# Sezione del documento
La ricerca ha dimostrato come una carenza di serotonina e oppoidi endogeni porti ad un aumento dell’irritabilità e risposte aggressive e automutilative (Winchel e Stanley, 1991).

Tali alterazioni sono stati associati anche sperimentalmente ai disturbi in cui il comportamento autolesivo è un sintomo (Disturbo Borderline di Personalità e Disturbi dello Spettro Autistico).

Livello neurofunzionale

Le parti del cervello deputate all’elaborazione e alla gestione delle emozioni costituiscono la rete frontolimbica, formata da alcune strutture corticali e subcorticali (relativamente) specializzate:

  • Giro del cingolo, corteccia cingolata anteriore (ACC): coordinano le afferenze sensitive e le elaborazioni emotive
  • Corteccia orbitofrontale (OFC): gestisce elaborazione cognitiva e emotiva in relazione al contesto sociale: inibisce reazioni emotive
  • Corteccia dorsolaterale prefrontale (DLPC): controlla le Funzioni Esecutive (es. working memory) e processi superiori come la pianificazione
  • Ippocampo: implicato nei processi di richiamo del ricordo
  • Amigdala: implicata nell’attivazione della riposta emotiva

È stato evidenziato (Schamal e Bremner, 2006) che la rete frontolimbica sembra essere centrale per la disfunzione emotiva nei pazienti con disturbo borderline di personalità (nei quali le condotte autolesive sono molto frequenti).

[Elementi archiviati]

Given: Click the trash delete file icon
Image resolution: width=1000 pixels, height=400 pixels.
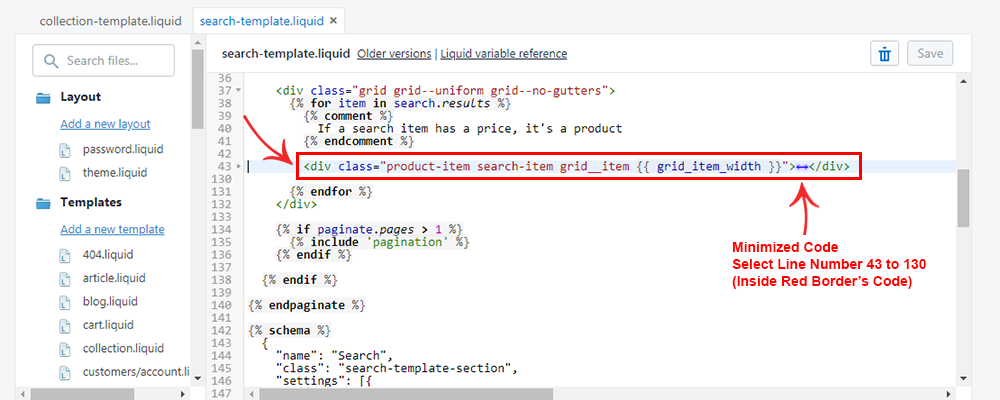Looking at the screenshot, I should pos(884,54).
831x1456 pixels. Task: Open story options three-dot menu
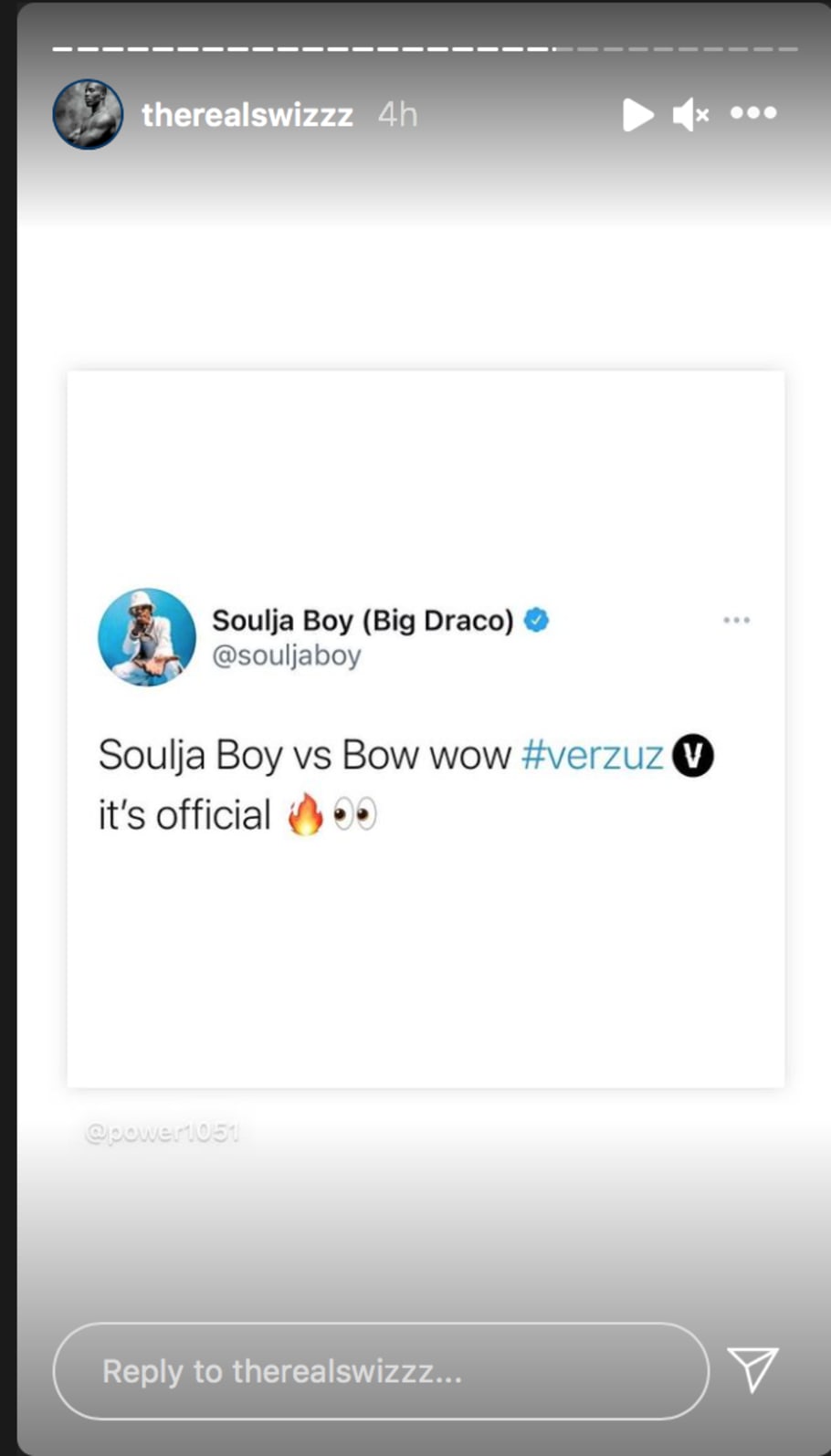(x=753, y=113)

# Serie di esercizi
[A] Rispondi alle seguenti domande sul brano sul comportamento autolesivo:
(i) Quali autori, e in che anno, hanno collegato la carenza di serotonina all'aumento dell'irritabilità?
(ii) Quale struttura è implicata nei processi di richiamo del ricordo?
(iii) Che cosa inibisce la corteccia orbitofrontale?
[B] Riporta parola per parola il tratto del brano sul comportamento autolesivo che va da "Tali alterazioni sono" fino a "dello Spettro Autistico).".
[C] Scrivi il seguito del brano sul comportamento autolesivo, partendo dopo l'ultima frase riportata.
I dati riportati qui non sono necessari.

# Risposte per numero
[A]
(i) Winchel e Stanley, nel 1991.
(ii) L'ippocampo.
(iii) Le reazioni emotive.

[B]
Tali alterazioni sono stati associati anche sperimentalmente ai disturbi in cui il comportamento autolesivo è un sintomo (Disturbo Borderline di Personalità e Disturbi dello Spettro Autistico).

[C]
È stato inoltre rilevato che se viene chiesto a pazienti autolesionisti di immaginare di star mettendo in atto una condotta autolesiva e di immaginare la propria reazione, il pattern di attivazione della rete frontolimbica è diverso rispetto a quello di soggetti di controllo a cui venga chiesta la stessa cosa (Kraus et al., 2010)

Livello comportamentale

Secondo i modelli comportamentisti (condizionamento operante), un comportamento a cui fa seguito una sensazione gratificante per l’individuo (rinforzo positivo) verrà da lui messo in atto con maggior probabilità di occorrenza in seguito, mentre diverrebbe meno frequente se fosse seguito da una sensazione avversiva (punizione tipo A).

In maniera speculare, un comportamento che permetta all’individuo di sottrarsi ad una sensazione spiacevole provando sollievo (rinforzo negativo) sarà probabilmente da lui messo in atto in situazioni simili mentre sarebbe meno frequente un comportamento a cui facesse seguito la cessazione di una sensazione piacevole (punizione tipo B)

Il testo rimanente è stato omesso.